Позабыв о клопах, я встала, таращась на Анджелу и отчаянно надеясь, что пока доберусь до кабинета Стива, все разрешится само собой.

Я нервно прошагала по «Пайн-стрит» и зашла в его кабинет. Села рядом с Полом — редактором воскресных новостей и моим близким другом, который взял меня под крылышко, еще когда я училась на втором курсе. Я кивнула ему, стараясь однако не встречаться с ним взглядом. Поправила на носу очки с огромными поцарапанными стеклами, которые один мой друг-журналист как-то назвал моим личным средством предохранения, потому что «никто не захочет с тобой спать, пока ты в них».

Некоторое время мы сидели в тишине, и я надеялась, что успокоюсь в присутствии Пола — такого знакомого и импозантного. Копна рано поседевших волос, привычка вставлять слово «хрен» везде и повсюду как междометие — Пол воплощал собой все старомодные стереотипы репортера и был блестящим редактором.

Нас познакомил друг семьи, и летом, после окончания первого курса, Пол дал мне возможность попробовать себя в качестве репортера. Через несколько лет работы «на подхвате» — горячие новости, сбор информации для других репортеров, пишущих статьи, — Пол подкинул мне первое крупное задание: статью о дебошах в студенческом общежитии Нью-Йоркского университета. Я вернулась со статьей и фотками, как я играю в пиво-понг; моя отвага его поразила, и хотя разоблачительная статья так и не вышла в свет, он стал поручать мне все больше репортажей, и, наконец, в 2008 году меня приняли в штат. И вот, сидя в кабинете Стива совершенно неподготовленной к сегодняшней встрече, я чувствовала, что подвела Пола, который верил в меня и уважал, я все еще ощущала себя недоучкой.

Молчание затянулось, и я подняла голову. Стив и Пол выжидающе смотрели на меня, и я начала говорить, надеясь, что по ходу что-нибудь придумаю.

— В одном блоге была история… — пробормотала я, в отчаянии пытаясь зацепиться за обрывки наполовину сформулированных мыслей.

— Так не пойдет, — прервал меня Стив. — В следующий раз найди что-то получше. Договорились? Чтобы ни с чем больше не приходила.

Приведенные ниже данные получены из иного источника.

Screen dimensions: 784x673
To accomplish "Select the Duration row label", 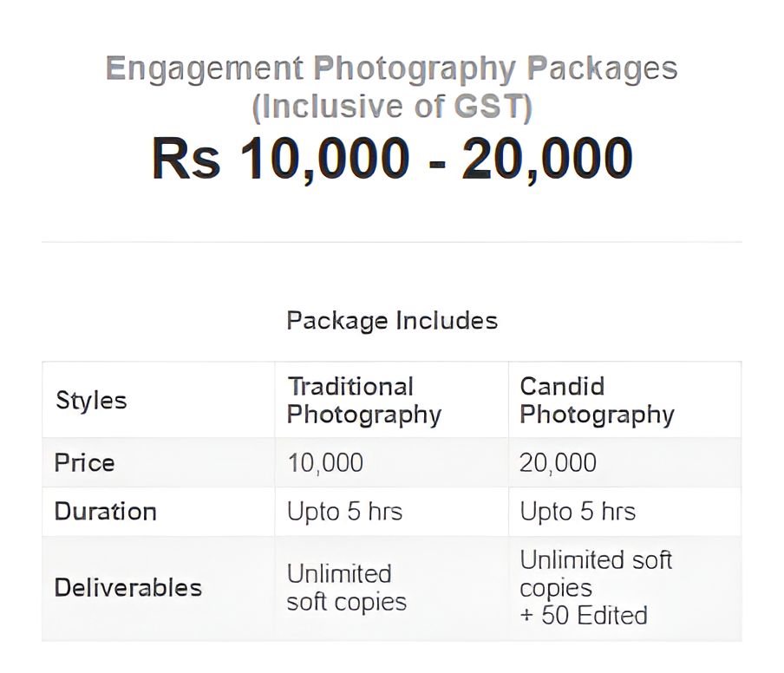I will [106, 512].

Пол кивнул — его лицо пылало. Впервые за всю свою журналистскую карьеру я села в лужу: такого не случалось даже в школьной газете. Я вышла с собрания, кипя от злости на саму себя, озадаченная собственной тупостью.

— Все нормально? — спросила Анджела, когда я вернулась на свое место.

— Да, только я вдруг разучилась делать свою работу. Но это ерунда, — мрачно пошутила я.

Она рассмеялась, показав немного неровные зубы, которые, однако, ничуть ее не портили.

— Брось, Сюзанна. Что стряслось? Не бери в голову. Ты профи.

— Спасибо, Андж. — Я хлебнула остывшего кофе. — Просто сегодня не мой день.

Вечером, шагая на запад от здания «Ньюскорп» на Шестой авеню, мимо туристической клоаки Таймс-сквер к своему дому в Адской кухне, я размышляла о случившихся за день неприятностях.

Как будто нарочно реализуя стереотип нью-йоркского писателя, я снимала тесную однокомнатную квартиру-студию и спала на раскладном диване. Окна квартиры, в которой царила странная для Нью-Йорка тишина, выходили в общий для нескольких многоквартирных домов двор. Здесь меня чаще будили не завывания полицейских сирен и скрип мусоровозов, а сосед, играющий на аккордеоне на своем балконе.

Несмотря на заверения службы по борьбе с насекомыми, утверждавшей, что мне не о чем беспокоиться, я могла думать только об укусах клопов, отправляя в помойку свои любимые статьи из «Пост», напоминающие о том, какая странная у меня работа — жертвы и подозреваемые, опасные трущобы, тюрьмы и больницы, двенадцатичасовые смены, проведенные на холоде в машине фотографов в ожидании знаменитости, которую нужно было «поймать» и сфотографировать. Занимаясь своим делом, я наслаждалась каждой минутой. Так почему вдруг все начало валиться из рук?

Распихивая свои сокровища по мусорным мешкам, я останавливалась, чтобы прочесть некоторые заголовки. Среди них был самый крупный репортаж в моей карьере: мне удалось договориться об эксклюзивном тюремном интервью с похитителем детей Майклом Делвином. Все СМИ страны гонялись за этой историей, а я была всего лишь студенткой выпускного курса Вашингтонского университета Сент-Луиса. Но Делвин говорил со мной дважды. Однако на этом история не закончилась. После выхода статьи адвокаты Делвина сорвались с катушек; против «Пост» затеяли дело по обвинению в клевете, пытались добиться запрета на публикацию, а местные и национальные СМИ начали критиковать мои методы в прямом эфире, ставить под сомнение этичность тюремных интервью и таблоидов в принципе. Полу в то время пришлось вытерпеть немало слезных звонков от меня, и это нас сблизило; в конце концов газета и мои вышестоящие редакторы за меня заступились.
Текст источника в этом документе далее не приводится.